Dataset items
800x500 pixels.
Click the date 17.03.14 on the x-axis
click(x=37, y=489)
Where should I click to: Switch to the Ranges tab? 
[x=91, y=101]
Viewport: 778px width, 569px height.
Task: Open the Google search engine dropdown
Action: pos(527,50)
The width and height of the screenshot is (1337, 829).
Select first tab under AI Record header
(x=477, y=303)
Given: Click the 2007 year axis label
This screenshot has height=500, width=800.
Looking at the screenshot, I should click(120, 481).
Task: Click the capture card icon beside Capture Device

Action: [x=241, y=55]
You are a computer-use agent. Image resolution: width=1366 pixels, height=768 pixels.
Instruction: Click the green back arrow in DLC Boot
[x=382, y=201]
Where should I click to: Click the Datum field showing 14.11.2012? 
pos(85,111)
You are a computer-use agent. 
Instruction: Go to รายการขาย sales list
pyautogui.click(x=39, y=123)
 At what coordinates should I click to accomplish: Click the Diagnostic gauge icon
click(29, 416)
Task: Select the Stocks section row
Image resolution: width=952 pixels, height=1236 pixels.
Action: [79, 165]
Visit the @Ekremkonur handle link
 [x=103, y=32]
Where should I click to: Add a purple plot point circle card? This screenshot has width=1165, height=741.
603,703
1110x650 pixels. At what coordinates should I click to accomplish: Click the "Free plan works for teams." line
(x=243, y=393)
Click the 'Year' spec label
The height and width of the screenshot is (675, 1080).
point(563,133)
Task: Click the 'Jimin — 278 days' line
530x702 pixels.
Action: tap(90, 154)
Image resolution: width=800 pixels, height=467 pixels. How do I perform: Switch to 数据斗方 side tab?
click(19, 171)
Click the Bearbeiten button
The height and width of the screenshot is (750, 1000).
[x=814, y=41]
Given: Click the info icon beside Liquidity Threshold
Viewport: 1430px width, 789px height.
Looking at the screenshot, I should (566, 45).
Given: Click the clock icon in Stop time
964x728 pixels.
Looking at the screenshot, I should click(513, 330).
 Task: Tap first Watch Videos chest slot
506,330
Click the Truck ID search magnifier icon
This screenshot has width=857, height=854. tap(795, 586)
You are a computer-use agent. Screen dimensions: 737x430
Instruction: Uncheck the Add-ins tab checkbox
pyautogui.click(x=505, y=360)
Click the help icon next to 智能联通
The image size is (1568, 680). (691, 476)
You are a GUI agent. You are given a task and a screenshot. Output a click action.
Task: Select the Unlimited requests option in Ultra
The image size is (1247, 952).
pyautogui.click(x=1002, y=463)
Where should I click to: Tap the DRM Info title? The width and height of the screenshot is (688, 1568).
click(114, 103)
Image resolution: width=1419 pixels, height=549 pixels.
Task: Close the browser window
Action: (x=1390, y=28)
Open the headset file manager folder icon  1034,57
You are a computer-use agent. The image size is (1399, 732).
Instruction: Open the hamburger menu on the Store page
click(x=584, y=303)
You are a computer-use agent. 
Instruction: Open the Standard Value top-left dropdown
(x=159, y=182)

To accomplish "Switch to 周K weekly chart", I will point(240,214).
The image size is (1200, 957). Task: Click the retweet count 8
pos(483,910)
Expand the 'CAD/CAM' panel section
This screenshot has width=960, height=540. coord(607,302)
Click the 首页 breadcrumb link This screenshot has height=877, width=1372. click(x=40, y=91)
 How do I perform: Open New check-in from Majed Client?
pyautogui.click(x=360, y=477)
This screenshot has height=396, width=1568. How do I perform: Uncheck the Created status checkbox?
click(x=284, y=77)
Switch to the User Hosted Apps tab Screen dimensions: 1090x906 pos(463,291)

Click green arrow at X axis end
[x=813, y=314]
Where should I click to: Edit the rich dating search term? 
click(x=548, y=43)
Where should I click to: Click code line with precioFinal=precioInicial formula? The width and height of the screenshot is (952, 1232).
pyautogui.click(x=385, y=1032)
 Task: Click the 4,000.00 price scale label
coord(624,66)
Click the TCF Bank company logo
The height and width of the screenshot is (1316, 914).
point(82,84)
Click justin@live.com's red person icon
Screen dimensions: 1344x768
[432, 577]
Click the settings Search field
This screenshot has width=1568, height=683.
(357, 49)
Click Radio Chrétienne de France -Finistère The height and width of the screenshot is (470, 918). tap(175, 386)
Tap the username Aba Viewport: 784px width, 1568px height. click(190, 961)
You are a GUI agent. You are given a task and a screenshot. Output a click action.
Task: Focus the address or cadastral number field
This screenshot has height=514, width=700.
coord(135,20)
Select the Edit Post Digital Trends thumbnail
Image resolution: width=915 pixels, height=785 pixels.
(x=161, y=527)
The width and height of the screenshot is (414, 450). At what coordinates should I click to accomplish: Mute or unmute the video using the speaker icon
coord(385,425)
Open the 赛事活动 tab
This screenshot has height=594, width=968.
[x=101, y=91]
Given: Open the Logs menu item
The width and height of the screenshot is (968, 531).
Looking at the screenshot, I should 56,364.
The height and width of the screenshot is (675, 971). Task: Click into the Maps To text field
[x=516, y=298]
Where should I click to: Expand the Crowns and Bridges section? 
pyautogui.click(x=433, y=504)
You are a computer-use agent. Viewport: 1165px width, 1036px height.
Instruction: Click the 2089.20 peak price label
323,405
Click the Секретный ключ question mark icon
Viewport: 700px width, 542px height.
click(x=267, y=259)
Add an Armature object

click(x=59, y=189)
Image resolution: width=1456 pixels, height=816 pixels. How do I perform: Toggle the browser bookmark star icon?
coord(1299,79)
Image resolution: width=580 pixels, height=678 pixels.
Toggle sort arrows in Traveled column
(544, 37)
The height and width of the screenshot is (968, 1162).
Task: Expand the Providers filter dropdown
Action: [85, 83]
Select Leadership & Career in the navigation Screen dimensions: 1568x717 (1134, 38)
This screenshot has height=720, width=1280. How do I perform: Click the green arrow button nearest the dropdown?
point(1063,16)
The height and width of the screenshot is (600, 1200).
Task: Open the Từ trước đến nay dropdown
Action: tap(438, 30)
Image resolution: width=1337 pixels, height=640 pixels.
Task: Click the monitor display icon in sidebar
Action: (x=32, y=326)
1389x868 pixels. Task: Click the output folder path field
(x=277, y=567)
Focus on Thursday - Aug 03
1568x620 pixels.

== TRY IT ==
Each line of the records above, from the first through the one containing "The width and height of the screenshot is (1337, 829).", is to be retyped exactly; no other line belongs.

== RESPONSE FOR THIS EXERCISE ==
800x500 pixels.
Click the date 17.03.14 on the x-axis
click(x=37, y=489)
Where should I click to: Switch to the Ranges tab? 
[x=91, y=101]
Viewport: 778px width, 569px height.
Task: Open the Google search engine dropdown
Action: pos(527,50)
The width and height of the screenshot is (1337, 829).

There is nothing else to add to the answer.